DHaka: As many as half-a-million Bangladeshi migrant workers face an uncertain future in Malaysia following a crackdown on illegal immigrants in the country.
The operation, dubbed Ops Mega 3.0, started on Saturday when the 3+1 voluntary surrender program for illegal immigrants ended.
The 3+1 program began in 2014 and allowed illegal immigrants who surrendered voluntarily to obtain a special pass for 100 Malaysian ringgits ($24) and be charged a compound fee of 300 ringgits, which would enable them to return home without prosecution.
According to the local TV network NST, 840,000 illegal immigrants have surrendered through the program, including 148,774 who surrendered this year.
“I applied to legalize my papers about 10 months ago and spent $1,300, said Mohammad Shohag, a Bangladeshi worker living in Kuala Lumpur for the past three years.
“In the past last 10 months I have visited the immigration office at least 20 times, but have yet to receive permission from the authority. “I am worried what happens if the police come to me,” he said.
Shohag and his colleague Mahfuj Ahmed are frightened to leave their workplace and sleep on the floor of the shop.
“Bangladeshi employers are facing a lot of trouble from the Malaysian immigration department and they don’t provide any timely service due to a bureaucratic problem,” said Bangladeshi immigrant businessman Abdullah Al-Mamun, who has lived in the country for 23 years.
Al-Mamun, Shohag’s employer, said: “Every time I visited the immigration authority along with my employees. But they (immigration authority) have kept our papers pending for 10 months.
“Now I am waiting for the moment to get the call from the authority to receive permission for my workers.”
At the outset of the crackdown, the Malaysian authority adopted a tough stance on Mega 3.0 operation.
“The amnesty deadline will not be extended. We will intensify our operations against illegal immigrants starting on Friday. We have given them ample time to sign up for the program,” said Datuk Mustafar Ali, Malaysian immigration director-general, on Thursday.

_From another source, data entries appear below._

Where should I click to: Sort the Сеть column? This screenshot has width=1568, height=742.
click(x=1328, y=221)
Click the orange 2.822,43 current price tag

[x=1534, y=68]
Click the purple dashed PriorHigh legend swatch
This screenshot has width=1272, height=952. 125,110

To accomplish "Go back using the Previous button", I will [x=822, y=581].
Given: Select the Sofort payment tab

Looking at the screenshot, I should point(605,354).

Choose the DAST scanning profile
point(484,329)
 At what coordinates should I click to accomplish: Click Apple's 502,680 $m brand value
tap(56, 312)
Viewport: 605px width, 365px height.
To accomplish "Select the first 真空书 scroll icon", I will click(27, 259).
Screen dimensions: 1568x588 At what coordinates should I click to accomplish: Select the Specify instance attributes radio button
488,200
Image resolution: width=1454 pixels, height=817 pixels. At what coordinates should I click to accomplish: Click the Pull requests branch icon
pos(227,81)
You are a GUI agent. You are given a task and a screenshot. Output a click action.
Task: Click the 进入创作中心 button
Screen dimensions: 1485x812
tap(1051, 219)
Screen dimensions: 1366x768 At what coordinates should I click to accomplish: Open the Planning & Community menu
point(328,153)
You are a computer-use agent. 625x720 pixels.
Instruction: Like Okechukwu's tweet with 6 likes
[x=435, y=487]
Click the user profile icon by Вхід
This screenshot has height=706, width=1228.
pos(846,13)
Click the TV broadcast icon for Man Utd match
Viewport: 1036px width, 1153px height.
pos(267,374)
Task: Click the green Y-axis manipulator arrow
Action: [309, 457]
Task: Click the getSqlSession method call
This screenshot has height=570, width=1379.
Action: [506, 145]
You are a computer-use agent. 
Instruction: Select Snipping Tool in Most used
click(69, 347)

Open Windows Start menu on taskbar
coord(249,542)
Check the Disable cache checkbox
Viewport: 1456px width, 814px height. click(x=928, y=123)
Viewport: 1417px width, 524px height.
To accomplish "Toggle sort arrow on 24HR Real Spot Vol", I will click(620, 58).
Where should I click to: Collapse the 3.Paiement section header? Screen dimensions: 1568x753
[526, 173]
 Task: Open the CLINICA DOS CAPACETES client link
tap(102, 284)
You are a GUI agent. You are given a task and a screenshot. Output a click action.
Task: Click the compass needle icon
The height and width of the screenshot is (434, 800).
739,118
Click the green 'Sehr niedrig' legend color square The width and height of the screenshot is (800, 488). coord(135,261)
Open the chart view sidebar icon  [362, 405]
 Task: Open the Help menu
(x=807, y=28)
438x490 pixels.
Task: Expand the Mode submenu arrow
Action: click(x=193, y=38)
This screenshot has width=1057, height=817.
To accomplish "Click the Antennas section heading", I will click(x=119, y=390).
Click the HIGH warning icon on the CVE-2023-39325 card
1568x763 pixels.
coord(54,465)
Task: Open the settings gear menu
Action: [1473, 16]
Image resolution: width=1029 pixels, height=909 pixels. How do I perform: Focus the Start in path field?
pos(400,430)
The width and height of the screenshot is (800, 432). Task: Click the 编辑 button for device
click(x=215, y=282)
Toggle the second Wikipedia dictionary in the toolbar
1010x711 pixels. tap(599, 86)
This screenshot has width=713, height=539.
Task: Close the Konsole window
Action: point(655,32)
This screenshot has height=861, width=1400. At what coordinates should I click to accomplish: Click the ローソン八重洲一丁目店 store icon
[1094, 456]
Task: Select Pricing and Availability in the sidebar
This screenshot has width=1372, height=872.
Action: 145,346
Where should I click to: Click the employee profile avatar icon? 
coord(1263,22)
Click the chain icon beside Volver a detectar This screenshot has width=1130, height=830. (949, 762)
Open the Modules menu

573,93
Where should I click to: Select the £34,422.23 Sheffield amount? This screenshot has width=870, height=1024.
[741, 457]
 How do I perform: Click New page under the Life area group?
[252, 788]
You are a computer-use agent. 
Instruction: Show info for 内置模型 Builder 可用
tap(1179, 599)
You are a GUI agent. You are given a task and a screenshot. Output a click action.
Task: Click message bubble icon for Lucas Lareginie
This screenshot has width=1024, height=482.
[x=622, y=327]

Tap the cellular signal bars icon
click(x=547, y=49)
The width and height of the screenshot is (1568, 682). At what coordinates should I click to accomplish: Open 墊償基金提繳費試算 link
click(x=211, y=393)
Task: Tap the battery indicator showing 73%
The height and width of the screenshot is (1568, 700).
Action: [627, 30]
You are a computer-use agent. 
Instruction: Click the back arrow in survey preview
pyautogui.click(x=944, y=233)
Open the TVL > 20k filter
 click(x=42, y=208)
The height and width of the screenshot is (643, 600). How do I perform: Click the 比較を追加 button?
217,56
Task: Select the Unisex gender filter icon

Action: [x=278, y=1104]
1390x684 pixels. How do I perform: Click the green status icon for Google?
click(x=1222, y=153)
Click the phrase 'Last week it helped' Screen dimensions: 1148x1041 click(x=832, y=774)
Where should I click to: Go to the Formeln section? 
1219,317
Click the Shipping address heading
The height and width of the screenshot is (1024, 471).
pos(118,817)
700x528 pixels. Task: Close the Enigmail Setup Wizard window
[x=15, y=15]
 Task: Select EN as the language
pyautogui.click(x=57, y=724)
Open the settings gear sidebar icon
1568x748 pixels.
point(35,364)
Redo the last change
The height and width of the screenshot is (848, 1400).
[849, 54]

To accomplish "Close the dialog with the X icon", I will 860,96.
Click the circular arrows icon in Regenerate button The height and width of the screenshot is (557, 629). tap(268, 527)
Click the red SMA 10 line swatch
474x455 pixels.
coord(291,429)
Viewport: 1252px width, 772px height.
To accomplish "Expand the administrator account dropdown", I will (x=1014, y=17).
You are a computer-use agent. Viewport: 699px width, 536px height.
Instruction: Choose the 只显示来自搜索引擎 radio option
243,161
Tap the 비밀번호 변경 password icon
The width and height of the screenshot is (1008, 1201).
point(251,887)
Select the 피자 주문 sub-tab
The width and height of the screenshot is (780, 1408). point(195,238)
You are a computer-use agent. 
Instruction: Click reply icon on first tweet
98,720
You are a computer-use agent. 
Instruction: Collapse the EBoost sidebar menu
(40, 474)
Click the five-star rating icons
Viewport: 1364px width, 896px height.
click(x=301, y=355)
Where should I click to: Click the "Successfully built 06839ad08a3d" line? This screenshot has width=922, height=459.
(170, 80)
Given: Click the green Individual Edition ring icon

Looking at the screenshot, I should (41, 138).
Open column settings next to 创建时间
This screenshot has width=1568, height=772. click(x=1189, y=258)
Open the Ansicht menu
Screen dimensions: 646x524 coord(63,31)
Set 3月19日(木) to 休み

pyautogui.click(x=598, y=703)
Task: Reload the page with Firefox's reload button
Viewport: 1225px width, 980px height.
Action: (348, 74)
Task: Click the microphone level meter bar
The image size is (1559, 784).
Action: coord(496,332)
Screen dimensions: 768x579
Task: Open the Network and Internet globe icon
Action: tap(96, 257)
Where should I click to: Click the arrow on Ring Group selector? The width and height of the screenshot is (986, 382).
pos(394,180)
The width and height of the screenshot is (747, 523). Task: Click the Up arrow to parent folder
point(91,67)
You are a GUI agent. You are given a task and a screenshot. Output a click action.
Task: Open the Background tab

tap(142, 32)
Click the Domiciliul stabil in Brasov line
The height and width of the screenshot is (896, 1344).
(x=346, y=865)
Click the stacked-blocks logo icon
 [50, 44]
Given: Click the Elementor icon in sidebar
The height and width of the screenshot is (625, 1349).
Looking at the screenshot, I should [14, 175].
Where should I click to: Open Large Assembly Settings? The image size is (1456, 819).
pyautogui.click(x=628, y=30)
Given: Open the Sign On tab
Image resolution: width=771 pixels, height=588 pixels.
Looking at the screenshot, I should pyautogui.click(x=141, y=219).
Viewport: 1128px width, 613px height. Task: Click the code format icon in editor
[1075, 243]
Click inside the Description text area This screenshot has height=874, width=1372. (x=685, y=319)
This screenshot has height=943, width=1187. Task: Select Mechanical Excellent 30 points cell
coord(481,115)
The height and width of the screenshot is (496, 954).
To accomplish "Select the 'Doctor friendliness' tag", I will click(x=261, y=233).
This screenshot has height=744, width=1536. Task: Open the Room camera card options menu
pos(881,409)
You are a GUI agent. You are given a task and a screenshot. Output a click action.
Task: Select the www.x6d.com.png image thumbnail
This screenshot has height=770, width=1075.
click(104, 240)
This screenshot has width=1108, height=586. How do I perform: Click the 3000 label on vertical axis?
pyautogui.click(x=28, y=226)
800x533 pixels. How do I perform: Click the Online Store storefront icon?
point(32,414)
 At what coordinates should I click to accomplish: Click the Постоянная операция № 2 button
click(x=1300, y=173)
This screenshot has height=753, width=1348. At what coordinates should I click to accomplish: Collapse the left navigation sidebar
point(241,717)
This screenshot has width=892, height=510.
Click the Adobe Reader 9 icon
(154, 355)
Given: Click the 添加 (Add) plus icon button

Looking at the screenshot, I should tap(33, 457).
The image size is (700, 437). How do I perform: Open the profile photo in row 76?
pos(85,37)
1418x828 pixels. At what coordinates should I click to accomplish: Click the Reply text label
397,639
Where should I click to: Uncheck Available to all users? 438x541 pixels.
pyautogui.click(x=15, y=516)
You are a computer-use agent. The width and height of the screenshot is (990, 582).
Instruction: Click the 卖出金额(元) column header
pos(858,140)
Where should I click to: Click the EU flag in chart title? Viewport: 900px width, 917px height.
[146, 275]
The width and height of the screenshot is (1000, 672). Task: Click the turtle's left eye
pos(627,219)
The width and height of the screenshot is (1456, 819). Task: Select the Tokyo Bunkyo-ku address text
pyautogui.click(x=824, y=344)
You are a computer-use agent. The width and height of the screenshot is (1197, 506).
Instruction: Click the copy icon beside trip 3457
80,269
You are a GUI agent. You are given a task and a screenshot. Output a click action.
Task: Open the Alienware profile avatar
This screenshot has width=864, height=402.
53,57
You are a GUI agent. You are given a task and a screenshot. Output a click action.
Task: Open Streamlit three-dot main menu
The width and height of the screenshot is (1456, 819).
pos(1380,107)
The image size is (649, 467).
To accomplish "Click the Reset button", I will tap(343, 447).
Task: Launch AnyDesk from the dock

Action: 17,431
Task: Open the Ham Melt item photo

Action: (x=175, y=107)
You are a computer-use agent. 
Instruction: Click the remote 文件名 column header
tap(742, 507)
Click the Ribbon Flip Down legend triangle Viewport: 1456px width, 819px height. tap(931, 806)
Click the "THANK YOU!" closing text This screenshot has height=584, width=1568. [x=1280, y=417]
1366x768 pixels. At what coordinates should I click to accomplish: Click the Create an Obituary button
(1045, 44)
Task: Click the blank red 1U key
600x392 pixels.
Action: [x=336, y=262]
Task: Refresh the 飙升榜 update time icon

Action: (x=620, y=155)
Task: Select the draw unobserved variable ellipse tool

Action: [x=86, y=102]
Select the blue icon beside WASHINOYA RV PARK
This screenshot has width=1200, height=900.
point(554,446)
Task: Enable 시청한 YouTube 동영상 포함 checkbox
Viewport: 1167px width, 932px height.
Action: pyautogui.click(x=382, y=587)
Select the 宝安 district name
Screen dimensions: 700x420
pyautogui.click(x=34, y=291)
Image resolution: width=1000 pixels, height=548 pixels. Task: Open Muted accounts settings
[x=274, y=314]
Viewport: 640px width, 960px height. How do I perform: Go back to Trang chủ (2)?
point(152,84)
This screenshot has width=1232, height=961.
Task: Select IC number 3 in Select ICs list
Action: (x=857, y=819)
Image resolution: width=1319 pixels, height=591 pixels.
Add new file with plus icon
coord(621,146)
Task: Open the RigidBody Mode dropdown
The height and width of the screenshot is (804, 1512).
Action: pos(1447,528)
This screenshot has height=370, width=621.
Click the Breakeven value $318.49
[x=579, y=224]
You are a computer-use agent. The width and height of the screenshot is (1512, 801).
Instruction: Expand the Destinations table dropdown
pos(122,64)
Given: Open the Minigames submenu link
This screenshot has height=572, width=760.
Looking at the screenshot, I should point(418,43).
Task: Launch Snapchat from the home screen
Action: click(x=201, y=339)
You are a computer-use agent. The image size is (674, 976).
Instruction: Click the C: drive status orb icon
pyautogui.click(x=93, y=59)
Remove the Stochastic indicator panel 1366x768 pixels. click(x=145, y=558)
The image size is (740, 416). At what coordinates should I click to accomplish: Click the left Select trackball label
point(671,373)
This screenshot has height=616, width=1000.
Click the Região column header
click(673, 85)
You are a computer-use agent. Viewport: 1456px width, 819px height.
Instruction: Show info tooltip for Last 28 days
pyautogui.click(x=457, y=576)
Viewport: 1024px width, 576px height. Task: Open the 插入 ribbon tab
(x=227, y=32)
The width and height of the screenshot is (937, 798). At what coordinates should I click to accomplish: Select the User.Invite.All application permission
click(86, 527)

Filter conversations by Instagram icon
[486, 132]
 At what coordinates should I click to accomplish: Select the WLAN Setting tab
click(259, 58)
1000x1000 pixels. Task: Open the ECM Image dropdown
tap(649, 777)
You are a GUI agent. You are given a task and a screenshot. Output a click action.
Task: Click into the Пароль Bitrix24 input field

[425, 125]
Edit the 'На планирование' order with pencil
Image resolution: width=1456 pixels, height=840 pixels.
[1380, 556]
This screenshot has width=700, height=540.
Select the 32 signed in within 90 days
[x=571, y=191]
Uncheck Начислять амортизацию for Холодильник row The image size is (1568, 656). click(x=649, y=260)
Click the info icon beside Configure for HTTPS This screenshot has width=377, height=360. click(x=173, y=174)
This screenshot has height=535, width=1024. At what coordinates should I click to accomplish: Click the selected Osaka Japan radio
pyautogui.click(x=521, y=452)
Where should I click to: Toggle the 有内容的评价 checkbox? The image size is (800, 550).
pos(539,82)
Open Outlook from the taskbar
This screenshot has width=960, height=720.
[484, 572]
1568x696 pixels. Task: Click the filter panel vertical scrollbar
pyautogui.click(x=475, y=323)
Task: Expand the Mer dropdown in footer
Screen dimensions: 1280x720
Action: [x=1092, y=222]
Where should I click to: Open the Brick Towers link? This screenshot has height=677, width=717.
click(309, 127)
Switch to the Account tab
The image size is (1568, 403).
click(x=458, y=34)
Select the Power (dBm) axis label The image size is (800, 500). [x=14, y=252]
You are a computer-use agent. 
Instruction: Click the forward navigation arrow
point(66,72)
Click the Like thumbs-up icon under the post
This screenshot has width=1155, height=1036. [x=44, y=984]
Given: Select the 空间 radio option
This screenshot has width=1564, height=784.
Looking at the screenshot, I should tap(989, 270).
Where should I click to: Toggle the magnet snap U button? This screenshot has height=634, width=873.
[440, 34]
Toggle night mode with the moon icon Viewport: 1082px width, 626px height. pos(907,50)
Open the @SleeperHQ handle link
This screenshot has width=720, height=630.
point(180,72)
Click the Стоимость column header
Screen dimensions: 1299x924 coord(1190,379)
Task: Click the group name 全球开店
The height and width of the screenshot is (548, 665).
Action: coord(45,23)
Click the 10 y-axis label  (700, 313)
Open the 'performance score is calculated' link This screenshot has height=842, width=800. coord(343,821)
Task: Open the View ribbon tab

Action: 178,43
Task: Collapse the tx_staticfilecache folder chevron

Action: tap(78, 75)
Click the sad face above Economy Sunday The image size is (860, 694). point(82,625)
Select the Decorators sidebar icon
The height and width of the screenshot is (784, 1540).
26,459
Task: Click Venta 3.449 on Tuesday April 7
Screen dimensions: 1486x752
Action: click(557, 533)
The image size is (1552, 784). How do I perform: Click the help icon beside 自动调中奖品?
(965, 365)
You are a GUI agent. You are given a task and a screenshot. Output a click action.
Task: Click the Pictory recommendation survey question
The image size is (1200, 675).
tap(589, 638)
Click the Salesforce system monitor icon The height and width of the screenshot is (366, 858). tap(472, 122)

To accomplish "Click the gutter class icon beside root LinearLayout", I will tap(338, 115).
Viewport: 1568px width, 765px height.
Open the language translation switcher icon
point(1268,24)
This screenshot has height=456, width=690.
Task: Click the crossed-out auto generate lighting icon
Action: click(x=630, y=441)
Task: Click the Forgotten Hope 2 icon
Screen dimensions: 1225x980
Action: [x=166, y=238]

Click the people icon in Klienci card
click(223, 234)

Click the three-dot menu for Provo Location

Ali Haider, former secretary-general of the Bangladesh Association of International Recruiting Agents (BAIRA), told Arab News: “Illegal migration always hampers the legal migration process of the workers. We are dead against of this sort of migration.”
He said “illegal syndicates” are depriving poor workers struggling to legalize their visa status in Malaysia.
Syndicates that treat workers like “modern-day slaves” will be targeted in the operation, Mustafar said.
The immigration department arrested 28,063 undocumented immigrants and 799 employers in 9,200 raids between January and Aug. 15 this year, he said.
Several sources in Malaysia said over one-third of those arrested were likely to be Bangladeshis.
Bangladesh’s High Commissioner in Malaysia, Shahidul Islam, told Arab News he had no knowledge of the Malaysian government’s operation.
“It is obvious that the authority will run a drive against illegal migrants. They (Malaysian authority) conduct this type of operation throughout the year,” he said.
The Bangladesh mission chief confirmed that about 1 million Bangladeshi workers are living in Malaysia.